**What to work on:**
Each line below that includes the word "agent" adds one to the count; give that count and nothing else.

**Dataset content:**
· · · · ·

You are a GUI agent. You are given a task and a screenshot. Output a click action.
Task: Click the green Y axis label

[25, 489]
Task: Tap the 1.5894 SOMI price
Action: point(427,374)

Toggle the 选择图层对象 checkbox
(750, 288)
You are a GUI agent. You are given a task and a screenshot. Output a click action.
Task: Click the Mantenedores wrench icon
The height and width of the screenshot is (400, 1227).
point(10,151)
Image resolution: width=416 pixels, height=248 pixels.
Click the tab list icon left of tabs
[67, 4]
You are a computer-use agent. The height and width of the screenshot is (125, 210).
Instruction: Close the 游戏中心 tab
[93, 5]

· · · · ·

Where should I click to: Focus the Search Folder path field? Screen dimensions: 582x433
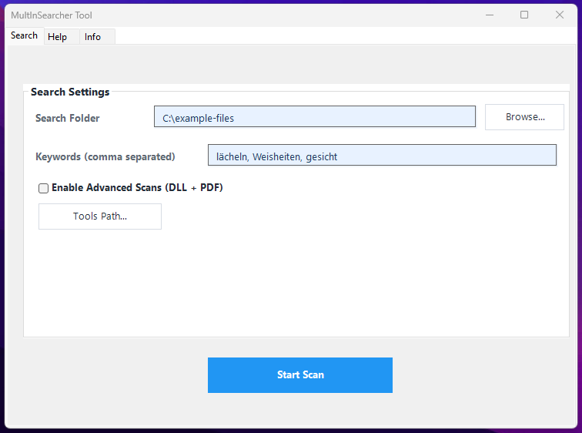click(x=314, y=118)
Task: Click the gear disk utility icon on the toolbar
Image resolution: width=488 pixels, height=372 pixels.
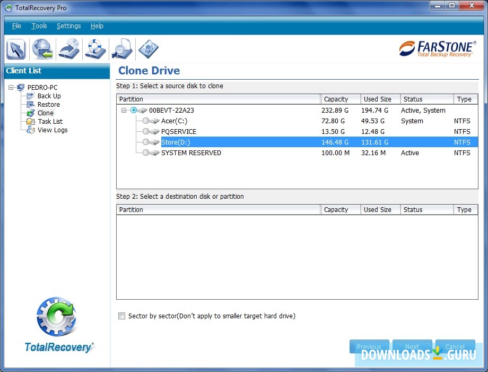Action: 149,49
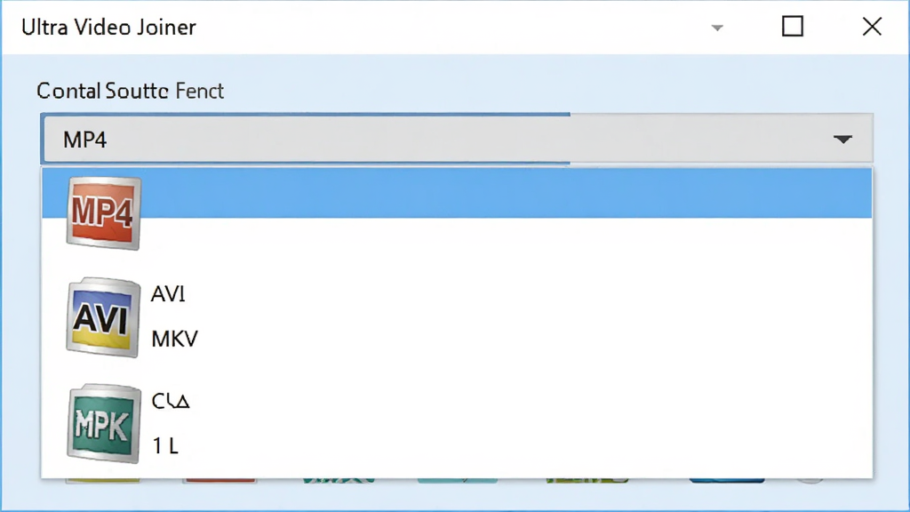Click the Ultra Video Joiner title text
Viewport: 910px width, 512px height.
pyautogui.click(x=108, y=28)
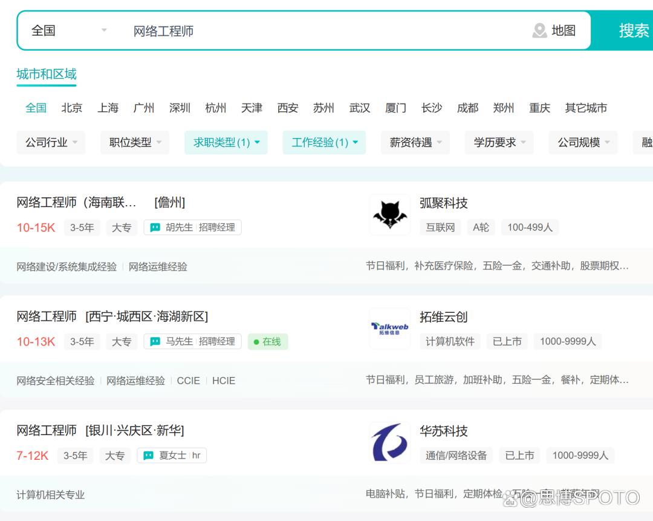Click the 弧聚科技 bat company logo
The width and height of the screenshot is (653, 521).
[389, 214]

· · · · ·

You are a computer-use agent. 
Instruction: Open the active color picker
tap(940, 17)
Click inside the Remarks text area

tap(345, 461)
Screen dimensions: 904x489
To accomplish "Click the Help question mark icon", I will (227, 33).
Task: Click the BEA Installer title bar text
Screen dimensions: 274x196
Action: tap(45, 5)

· · · · ·

**Exercise solution:**
4